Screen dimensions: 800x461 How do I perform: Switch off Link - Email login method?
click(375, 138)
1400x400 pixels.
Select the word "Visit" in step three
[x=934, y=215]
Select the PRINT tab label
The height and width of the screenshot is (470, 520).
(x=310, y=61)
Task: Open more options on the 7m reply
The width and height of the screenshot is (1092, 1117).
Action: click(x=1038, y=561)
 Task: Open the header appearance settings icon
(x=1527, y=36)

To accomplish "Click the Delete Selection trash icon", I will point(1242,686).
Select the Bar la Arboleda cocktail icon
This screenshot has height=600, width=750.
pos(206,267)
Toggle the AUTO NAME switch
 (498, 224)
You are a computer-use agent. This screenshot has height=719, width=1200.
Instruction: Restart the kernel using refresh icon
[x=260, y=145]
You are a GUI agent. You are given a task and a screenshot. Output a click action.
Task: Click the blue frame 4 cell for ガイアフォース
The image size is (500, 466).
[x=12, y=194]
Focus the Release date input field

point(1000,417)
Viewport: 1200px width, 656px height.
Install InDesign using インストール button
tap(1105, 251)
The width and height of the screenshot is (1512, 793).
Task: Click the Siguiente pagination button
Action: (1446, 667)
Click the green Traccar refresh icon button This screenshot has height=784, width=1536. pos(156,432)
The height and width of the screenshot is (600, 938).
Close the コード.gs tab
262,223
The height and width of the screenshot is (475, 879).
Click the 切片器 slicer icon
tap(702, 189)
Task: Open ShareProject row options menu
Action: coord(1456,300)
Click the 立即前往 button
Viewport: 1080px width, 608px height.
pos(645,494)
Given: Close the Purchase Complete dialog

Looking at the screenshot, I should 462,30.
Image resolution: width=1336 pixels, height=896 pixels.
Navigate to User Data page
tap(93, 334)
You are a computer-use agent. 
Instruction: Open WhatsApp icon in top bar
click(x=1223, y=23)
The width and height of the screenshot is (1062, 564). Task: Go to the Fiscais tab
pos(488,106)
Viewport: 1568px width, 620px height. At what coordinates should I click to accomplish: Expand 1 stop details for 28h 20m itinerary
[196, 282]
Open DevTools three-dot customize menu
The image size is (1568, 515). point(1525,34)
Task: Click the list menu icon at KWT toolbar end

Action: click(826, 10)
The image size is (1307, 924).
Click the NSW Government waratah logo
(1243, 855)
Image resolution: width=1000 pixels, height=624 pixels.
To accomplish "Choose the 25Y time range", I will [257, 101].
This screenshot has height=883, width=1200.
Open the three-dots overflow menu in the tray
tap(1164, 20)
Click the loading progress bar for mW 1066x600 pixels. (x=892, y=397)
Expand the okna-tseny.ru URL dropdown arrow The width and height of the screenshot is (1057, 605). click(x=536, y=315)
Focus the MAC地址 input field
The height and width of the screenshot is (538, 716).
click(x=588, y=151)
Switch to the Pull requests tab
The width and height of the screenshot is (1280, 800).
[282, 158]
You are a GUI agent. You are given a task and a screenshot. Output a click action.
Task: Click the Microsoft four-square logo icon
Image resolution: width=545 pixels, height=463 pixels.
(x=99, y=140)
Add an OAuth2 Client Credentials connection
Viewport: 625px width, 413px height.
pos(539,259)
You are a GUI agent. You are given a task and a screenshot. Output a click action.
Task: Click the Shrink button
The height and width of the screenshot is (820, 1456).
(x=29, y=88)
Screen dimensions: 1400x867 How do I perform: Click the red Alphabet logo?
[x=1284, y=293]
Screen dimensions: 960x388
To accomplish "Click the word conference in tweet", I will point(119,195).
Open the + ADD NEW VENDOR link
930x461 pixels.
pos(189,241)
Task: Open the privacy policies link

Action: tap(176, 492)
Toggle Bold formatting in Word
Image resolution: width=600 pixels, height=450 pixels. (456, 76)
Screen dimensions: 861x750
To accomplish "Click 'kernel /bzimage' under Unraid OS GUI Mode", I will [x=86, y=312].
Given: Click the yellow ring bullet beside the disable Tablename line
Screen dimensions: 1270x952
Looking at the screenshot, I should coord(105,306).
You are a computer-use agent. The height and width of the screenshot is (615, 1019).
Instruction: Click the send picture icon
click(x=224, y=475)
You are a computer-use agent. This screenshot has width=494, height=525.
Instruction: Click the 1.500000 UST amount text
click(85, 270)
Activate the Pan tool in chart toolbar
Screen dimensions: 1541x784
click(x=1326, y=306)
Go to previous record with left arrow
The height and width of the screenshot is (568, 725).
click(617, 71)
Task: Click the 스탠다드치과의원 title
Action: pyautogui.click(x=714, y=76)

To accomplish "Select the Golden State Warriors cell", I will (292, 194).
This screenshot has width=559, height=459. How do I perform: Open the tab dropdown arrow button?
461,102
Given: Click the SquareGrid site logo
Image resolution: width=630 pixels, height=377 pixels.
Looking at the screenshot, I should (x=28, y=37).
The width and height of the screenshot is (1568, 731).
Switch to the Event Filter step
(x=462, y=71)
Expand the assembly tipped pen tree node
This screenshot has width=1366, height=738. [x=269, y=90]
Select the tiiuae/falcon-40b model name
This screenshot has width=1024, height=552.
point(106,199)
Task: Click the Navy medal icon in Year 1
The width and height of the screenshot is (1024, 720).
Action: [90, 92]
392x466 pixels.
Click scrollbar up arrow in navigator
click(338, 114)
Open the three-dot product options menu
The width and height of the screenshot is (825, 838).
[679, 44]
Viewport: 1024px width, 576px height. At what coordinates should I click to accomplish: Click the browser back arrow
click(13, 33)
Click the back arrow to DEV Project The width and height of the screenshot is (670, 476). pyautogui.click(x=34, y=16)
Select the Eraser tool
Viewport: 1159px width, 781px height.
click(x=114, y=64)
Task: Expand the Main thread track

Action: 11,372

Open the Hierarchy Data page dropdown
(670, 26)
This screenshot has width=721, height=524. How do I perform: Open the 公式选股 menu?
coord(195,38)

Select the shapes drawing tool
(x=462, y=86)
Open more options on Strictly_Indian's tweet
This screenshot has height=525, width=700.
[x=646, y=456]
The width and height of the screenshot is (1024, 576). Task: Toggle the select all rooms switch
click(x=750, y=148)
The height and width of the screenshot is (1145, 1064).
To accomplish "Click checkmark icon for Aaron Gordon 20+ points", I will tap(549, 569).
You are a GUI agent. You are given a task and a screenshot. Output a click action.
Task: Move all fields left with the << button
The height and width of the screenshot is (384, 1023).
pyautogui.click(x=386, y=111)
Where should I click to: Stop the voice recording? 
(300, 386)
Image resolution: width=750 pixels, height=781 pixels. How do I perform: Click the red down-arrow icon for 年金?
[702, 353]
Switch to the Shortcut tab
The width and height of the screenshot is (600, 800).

▸ ACTION ITEM: Reproduce the lines of the entries above from the one with "Task: Open the header" to the one with "The height and width of the screenshot is (600, 938).", both included, exactly and without any other line.

▸ PROBLEM SOLUTION:
 Task: Open the header appearance settings icon
(x=1527, y=36)

To accomplish "Click the Delete Selection trash icon", I will point(1242,686).
Select the Bar la Arboleda cocktail icon
This screenshot has height=600, width=750.
pos(206,267)
Toggle the AUTO NAME switch
 (498, 224)
You are a computer-use agent. This screenshot has height=719, width=1200.
Instruction: Restart the kernel using refresh icon
[x=260, y=145]
You are a GUI agent. You are given a task and a screenshot. Output a click action.
Task: Click the blue frame 4 cell for ガイアフォース
The image size is (500, 466).
[x=12, y=194]
Focus the Release date input field

point(1000,417)
Viewport: 1200px width, 656px height.
Install InDesign using インストール button
tap(1105, 251)
The width and height of the screenshot is (1512, 793).
Task: Click the Siguiente pagination button
Action: (1446, 667)
Click the green Traccar refresh icon button This screenshot has height=784, width=1536. pos(156,432)
The height and width of the screenshot is (600, 938).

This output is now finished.